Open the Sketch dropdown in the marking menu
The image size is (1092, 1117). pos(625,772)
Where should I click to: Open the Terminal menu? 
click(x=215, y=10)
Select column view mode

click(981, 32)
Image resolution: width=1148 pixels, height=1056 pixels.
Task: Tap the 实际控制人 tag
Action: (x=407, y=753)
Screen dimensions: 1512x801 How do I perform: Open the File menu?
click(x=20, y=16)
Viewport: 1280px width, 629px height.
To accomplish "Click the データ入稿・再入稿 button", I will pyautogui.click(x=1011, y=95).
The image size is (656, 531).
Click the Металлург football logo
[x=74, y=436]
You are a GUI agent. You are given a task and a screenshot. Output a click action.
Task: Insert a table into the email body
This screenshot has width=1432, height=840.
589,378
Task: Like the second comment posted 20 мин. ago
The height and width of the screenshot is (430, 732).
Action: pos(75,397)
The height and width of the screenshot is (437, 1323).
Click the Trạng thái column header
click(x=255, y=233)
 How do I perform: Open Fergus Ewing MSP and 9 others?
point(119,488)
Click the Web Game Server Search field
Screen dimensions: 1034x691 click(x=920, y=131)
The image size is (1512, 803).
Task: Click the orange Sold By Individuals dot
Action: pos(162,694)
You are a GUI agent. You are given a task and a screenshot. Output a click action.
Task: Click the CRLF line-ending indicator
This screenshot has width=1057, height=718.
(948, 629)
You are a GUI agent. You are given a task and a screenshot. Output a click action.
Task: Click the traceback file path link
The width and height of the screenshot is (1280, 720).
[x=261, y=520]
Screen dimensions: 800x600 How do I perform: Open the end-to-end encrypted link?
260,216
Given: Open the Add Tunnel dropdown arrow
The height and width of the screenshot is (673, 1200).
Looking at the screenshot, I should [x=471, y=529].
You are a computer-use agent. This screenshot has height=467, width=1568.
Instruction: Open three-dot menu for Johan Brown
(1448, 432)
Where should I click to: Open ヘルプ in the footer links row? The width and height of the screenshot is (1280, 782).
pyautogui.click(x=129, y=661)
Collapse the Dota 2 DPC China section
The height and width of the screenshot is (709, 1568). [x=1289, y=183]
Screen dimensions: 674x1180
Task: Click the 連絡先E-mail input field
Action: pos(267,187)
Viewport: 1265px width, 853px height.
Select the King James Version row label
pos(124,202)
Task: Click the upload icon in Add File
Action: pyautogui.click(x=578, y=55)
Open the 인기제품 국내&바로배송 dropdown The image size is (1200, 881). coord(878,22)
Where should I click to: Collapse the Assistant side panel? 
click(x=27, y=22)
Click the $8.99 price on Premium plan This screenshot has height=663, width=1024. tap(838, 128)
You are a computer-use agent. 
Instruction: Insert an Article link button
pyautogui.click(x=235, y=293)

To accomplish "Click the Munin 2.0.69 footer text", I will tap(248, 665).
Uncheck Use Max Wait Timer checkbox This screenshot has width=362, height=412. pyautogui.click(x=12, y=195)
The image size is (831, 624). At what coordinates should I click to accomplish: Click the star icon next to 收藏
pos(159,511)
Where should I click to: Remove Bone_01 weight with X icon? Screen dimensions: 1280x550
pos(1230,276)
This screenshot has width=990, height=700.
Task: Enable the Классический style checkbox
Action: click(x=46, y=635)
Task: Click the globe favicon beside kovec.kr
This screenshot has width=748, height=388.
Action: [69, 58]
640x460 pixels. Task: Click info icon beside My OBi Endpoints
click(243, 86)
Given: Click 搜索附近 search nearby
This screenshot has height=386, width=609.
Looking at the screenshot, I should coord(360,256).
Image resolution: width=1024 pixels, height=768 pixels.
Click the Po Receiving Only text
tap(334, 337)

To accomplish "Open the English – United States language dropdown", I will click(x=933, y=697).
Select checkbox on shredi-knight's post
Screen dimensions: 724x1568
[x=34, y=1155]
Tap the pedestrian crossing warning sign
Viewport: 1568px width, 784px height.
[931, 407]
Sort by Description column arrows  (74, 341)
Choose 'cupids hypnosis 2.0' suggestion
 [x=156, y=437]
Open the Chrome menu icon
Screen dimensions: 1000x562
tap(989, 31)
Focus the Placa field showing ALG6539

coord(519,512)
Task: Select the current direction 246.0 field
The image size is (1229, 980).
------------------------------------------------------------------------
HOW TO COMPLETE THIS TASK:
Print the material in full, exactly as written.

WRITTEN ANSWER:
Open the Sketch dropdown in the marking menu
The image size is (1092, 1117). pos(625,772)
Where should I click to: Open the Terminal menu? 
click(x=215, y=10)
Select column view mode

click(981, 32)
Image resolution: width=1148 pixels, height=1056 pixels.
Task: Tap the 实际控制人 tag
Action: (x=407, y=753)
Screen dimensions: 1512x801 How do I perform: Open the File menu?
click(x=20, y=16)
Viewport: 1280px width, 629px height.
To accomplish "Click the データ入稿・再入稿 button", I will pyautogui.click(x=1011, y=95).
The image size is (656, 531).
Click the Металлург football logo
[x=74, y=436]
You are a GUI agent. You are given a task and a screenshot. Output a click action.
Task: Insert a table into the email body
This screenshot has width=1432, height=840.
589,378
Task: Like the second comment posted 20 мин. ago
The height and width of the screenshot is (430, 732).
Action: pos(75,397)
The height and width of the screenshot is (437, 1323).
Click the Trạng thái column header
click(x=255, y=233)
 How do I perform: Open Fergus Ewing MSP and 9 others?
point(119,488)
Click the Web Game Server Search field
Screen dimensions: 1034x691 click(x=920, y=131)
The image size is (1512, 803).
Task: Click the orange Sold By Individuals dot
Action: pos(162,694)
You are a GUI agent. You are given a task and a screenshot. Output a click action.
Task: Click the CRLF line-ending indicator
This screenshot has width=1057, height=718.
(948, 629)
You are a GUI agent. You are given a task and a screenshot. Output a click action.
Task: Click the traceback file path link
The width and height of the screenshot is (1280, 720).
[x=261, y=520]
Screen dimensions: 800x600 How do I perform: Open the end-to-end encrypted link?
260,216
Given: Open the Add Tunnel dropdown arrow
The height and width of the screenshot is (673, 1200).
Looking at the screenshot, I should [x=471, y=529].
You are a computer-use agent. This screenshot has height=467, width=1568.
Instruction: Open three-dot menu for Johan Brown
(1448, 432)
Where should I click to: Open ヘルプ in the footer links row? The width and height of the screenshot is (1280, 782).
pyautogui.click(x=129, y=661)
Collapse the Dota 2 DPC China section
The height and width of the screenshot is (709, 1568). [x=1289, y=183]
Screen dimensions: 674x1180
Task: Click the 連絡先E-mail input field
Action: pos(267,187)
Viewport: 1265px width, 853px height.
Select the King James Version row label
pos(124,202)
Task: Click the upload icon in Add File
Action: pyautogui.click(x=578, y=55)
Open the 인기제품 국내&바로배송 dropdown The image size is (1200, 881). coord(878,22)
Where should I click to: Collapse the Assistant side panel? 
click(x=27, y=22)
Click the $8.99 price on Premium plan This screenshot has height=663, width=1024. tap(838, 128)
You are a computer-use agent. 
Instruction: Insert an Article link button
pyautogui.click(x=235, y=293)

To accomplish "Click the Munin 2.0.69 footer text", I will tap(248, 665).
Uncheck Use Max Wait Timer checkbox This screenshot has width=362, height=412. pyautogui.click(x=12, y=195)
The image size is (831, 624). At what coordinates should I click to accomplish: Click the star icon next to 收藏
pos(159,511)
Where should I click to: Remove Bone_01 weight with X icon? Screen dimensions: 1280x550
pos(1230,276)
This screenshot has width=990, height=700.
Task: Enable the Классический style checkbox
Action: click(x=46, y=635)
Task: Click the globe favicon beside kovec.kr
This screenshot has width=748, height=388.
Action: [69, 58]
640x460 pixels. Task: Click info icon beside My OBi Endpoints
click(243, 86)
Given: Click 搜索附近 search nearby
This screenshot has height=386, width=609.
Looking at the screenshot, I should coord(360,256).
Image resolution: width=1024 pixels, height=768 pixels.
Click the Po Receiving Only text
tap(334, 337)

To accomplish "Open the English – United States language dropdown", I will click(x=933, y=697).
Select checkbox on shredi-knight's post
Screen dimensions: 724x1568
[x=34, y=1155]
Tap the pedestrian crossing warning sign
Viewport: 1568px width, 784px height.
[931, 407]
Sort by Description column arrows  (74, 341)
Choose 'cupids hypnosis 2.0' suggestion
 [x=156, y=437]
Open the Chrome menu icon
Screen dimensions: 1000x562
tap(989, 31)
Focus the Placa field showing ALG6539

coord(519,512)
Task: Select the current direction 246.0 field
The image size is (1229, 980).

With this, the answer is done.